Birinci yoruma göre ondan maksat "süt emen hayvan"dır. Buna göre cümlenin mânâsı şudur: "Süt emen yavru hayvan alma" Peygamber (s.a.) onu yavru hayvanları almaktan nehyetmiştir. Zira fakirlerin hakkı, yavru olanında değil, orta halli olanındadır.

İkinci yoruma göre ise, ondan murad, "süt emziren hayvan"dır. Bu yoruma göre muzaf, hazfedilmiştir. Takdiri şöyledir: Bun­dan da asıl maksat, sütlü hayvandır. Buna göre cümlenin mânâsı şöyledir: "Sütlü hayvan alma" Çünkü sütlü hayvanlar malların iyisi sayılırdı. Her iki yoruma göre de harf-i cerri'zaiddir.

Üçüncü yoruma göre: cümlesinden murad, hayvan­ların yavruları için zekât alma. Yani hayvanların yavrularını nisaba kat­ma. Bu yoruma göre bu hadis, Ebû Hanife ile Muhammed'e müstakil olan deve, davar ve sığır yavrularında zekâtın vâcib olmadığına hüccet olmaktadır.

Âlimler, deve yavruları, buzağılar ve kuzularda zekâtın vâcib olup olmadığı hususunda ihtilaf etmişledir.

Sevrî, Şa'bî, Dâvûd, Ebû Süleyman, Muhammed ve Ebû Hanife'ye göre zikredilen yavrulara zekât vâcib değildir. Aslında bu konuda Ebû Hanife'den üç kavil rivayet edilmiştir:

İlk içtihadına göre: Bu hayvanlarda -yaşlılarında olduğu gibi- bir ko­yun vâcibtir. Ebû Sevr, Mâlik ve Züfer bu görüştedirler.

İkinci içtihadına göre bu yavrulardan bir tanesini vermek vâcibtir. İshâk, Yâkûb, Evzaî, Ebû Yûsuf ve kavl-i cedidinde Şafiî, bu görüştedirler. Üçüncü içtihadına göre: Bu yavrularda zekât vâcib değildir.

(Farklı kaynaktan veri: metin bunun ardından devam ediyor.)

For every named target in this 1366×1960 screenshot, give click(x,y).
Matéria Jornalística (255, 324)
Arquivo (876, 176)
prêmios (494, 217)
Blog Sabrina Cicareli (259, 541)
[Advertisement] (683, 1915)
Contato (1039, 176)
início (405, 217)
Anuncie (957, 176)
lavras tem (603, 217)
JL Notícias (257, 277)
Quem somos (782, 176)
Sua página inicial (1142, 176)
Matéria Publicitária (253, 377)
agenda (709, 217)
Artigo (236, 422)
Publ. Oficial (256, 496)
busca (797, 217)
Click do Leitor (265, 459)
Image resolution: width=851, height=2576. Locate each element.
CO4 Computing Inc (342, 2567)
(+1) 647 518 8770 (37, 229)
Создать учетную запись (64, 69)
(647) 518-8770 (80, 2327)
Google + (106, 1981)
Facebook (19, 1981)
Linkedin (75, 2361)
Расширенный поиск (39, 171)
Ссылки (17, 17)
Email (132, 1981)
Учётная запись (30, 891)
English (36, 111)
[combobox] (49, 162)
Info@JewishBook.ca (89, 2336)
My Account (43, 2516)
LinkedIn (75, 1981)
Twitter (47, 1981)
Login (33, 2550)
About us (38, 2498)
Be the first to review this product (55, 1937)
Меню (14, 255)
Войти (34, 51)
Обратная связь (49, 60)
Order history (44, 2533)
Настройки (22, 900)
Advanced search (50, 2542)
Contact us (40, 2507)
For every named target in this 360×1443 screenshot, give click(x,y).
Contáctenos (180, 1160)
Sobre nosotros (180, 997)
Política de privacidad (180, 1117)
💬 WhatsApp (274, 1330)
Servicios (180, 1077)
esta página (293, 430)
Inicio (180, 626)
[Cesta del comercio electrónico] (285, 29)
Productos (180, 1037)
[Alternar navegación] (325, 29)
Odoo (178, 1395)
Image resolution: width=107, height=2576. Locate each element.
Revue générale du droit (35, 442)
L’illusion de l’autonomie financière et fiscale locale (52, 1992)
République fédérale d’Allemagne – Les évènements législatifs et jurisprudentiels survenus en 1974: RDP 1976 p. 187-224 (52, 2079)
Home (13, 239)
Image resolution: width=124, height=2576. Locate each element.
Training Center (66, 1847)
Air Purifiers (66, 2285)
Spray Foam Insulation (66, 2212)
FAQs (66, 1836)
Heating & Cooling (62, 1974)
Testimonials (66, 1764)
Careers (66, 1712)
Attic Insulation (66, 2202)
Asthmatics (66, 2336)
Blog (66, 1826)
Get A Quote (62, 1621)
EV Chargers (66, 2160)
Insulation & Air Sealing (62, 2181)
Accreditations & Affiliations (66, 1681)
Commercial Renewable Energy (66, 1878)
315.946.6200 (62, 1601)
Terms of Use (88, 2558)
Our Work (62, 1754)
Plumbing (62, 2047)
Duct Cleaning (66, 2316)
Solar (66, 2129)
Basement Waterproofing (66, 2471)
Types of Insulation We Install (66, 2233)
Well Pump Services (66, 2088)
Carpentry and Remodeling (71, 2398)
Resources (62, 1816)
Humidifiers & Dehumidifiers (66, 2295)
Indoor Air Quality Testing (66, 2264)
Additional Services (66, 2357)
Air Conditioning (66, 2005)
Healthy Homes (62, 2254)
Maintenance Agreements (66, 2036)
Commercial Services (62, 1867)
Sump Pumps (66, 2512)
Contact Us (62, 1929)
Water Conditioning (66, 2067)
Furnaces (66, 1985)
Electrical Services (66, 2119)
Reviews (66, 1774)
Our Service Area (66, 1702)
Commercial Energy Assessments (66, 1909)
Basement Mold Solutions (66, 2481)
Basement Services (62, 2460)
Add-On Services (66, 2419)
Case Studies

Bu onun son görüşüdür. İmam Muhammed'in de görüşü budur.

Bu ictihadlar Hidâye şerhi İnâye'de şöyle anlatılmaktadır: "Tahâvî, Ebu Hanife'nin bu ictihadlannı şöyle nakleder: Ebû Yusuf'dan rivayet edildiğine göre şöyle demiştir: Bir gün Ebû Hanife'nin huzuruna girdim ve O'na:

Kırk kuzusu olan kişi hakkınâa nedersin? diye sordum O'da:

Yaşını doldurmuş bir koyun verir, diye cevap verdi. Ben:

Çok kere bir koyun, kuzuların çoğu veya tümünün değerine eşittir

diyerek, O'nun ne diyeceğini bekledim. O'da bir süre düşündükten sonra:

Hayır, bir koyun değil de kuzulardan birini verecektir, dedi. O za­man ben:

Kuzu zekât olarak verilir mi? diye sordum. Yine biraz düşündükten sonra:

Hayır verilmez. O halde onlarda zekât vâcib değildir, diyerek son görüşünü beyân etti."

Âlimler, bir mecliste bir mesele hakkında üç değişik görüş beyânında bulunan Ebu Hanife'nin bu ictihad değişikliğim O'nun menkıbelerinden

saymıştır.

Hanefî mezhebinde muteber olan kavi, aynı zamanda İmam Muham­med'in de görüşü olan bu son görüştür.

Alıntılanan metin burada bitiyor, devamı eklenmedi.